Commentary: Diana Horvath Reflects on Soybean Rust in Brazil Today

I started my recent trip to Brazil with a question: How well is Brazil managing soybean rust – the most damaging crop disease in its agricultural history?

The answer: Better than ever. But soybean rust is still here – in both the field and memories of growers.

When Phakopsora pachyrhizi, the fungus that causes soybean rust (SBR), landed in Brazil in 2001, it caught soybean producers off guard. Within just three years, it had spread to 90% of Brazilian soybean fields. Growers had few tools. Fear was justified: when uncontrolled, SBR can slash yields by up to 90%.

However, Brazil never experienced losses on that scale. Why? Because its response was swift and decisive. Fungicide use became widespread, and soybean rust management became a national priority.

And Brazil didn’t stop at spraying. The country implemented a coordinated, science-based strategy:

  • A 60–90 day soy-free period (“vazio sanitário”) to reduce inoculum between seasons

  • Earlier planting and shorter-cycle varieties to escape late-season epidemics

  • Breeding for genetic resistance

Together, these measures transformed soybean rust from an existential crisis into a “managed” threat. Now the industry is shifting focus toward emerging diseases, determined not to be blindsided again.

But control has come at a cost.

Today, Brazilian growers spend more than $2 billion per year to keep rust in check, often applying up to five fungicide sprays per season. It works, but it’s expensive and environmentally burdensome. And despite these measures … soybean rust is not solved.

History tells us fungicides don’t last forever; pathogens adapt. Even the newest soybean varieties that combine native resistance genes are at risk, as these genes have been individually overcome by separate races. Pathogen evolution is relentless.

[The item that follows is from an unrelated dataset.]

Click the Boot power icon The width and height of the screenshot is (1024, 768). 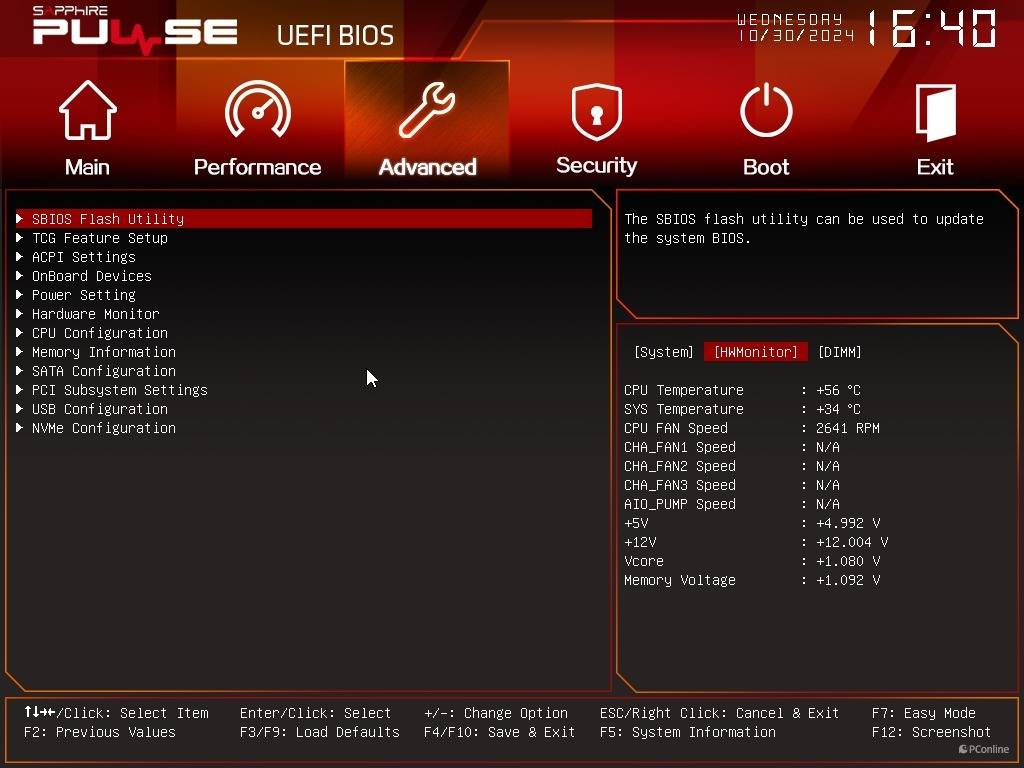pos(766,112)
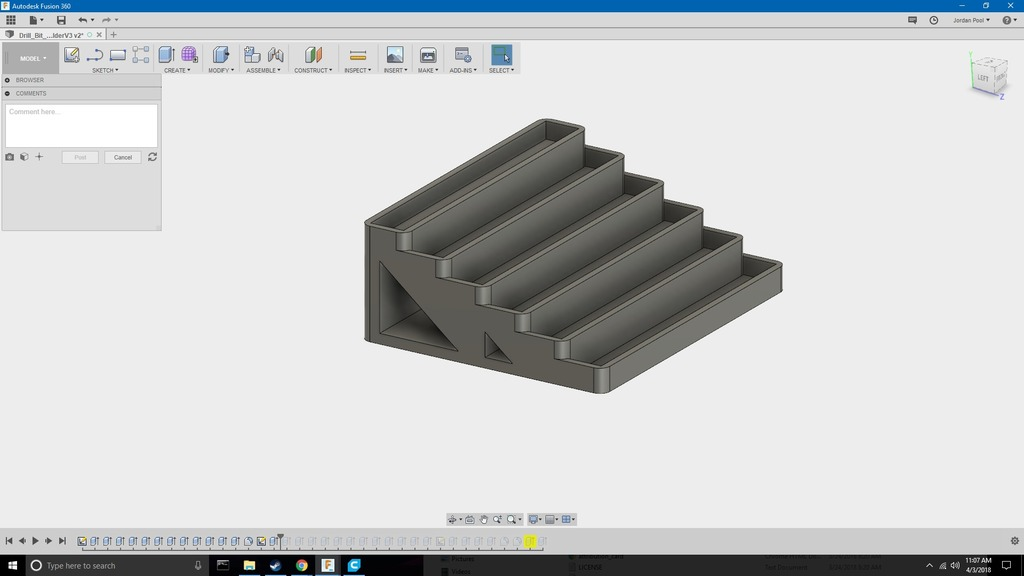The height and width of the screenshot is (576, 1024).
Task: Select the Extrude tool in Create
Action: [x=166, y=55]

So what’s next? It’s time to level up.

A more durable solution is within reach: multi-mode genetic resistance drawn from soybean’s wild relatives – genes with distinct mechanisms that have never before been deployed in commercial soybean. Unlike single gene resistance strategies that pathogens quickly overcome, stacking genes with distinct biological mechanisms raises the evolutionary barrier for the pathogen.

For 18 years, 2Blades has pursued this vision through separate partnerships with The Sainsbury Laboratory, Universidade Federal de Viçosa, Corteva Agriscience, and Bayer. By scanning diverse legume collections for new resistance genes and delivering them into breeding pipelines, 2Blades is helping to shift the industry from managing rust to outmaneuvering it.

Touring Brazil and seeing again the humid conditions and heavy inoculum pressure that still favor SBR was a vivid firsthand reminder of why this strategy is critical.

Better management is good.
Durable resistance is better.

By advancing long-lasting soybean rust resistance and ensuring it reaches farmers, 2Blades is helping shape the future of soybean rust management.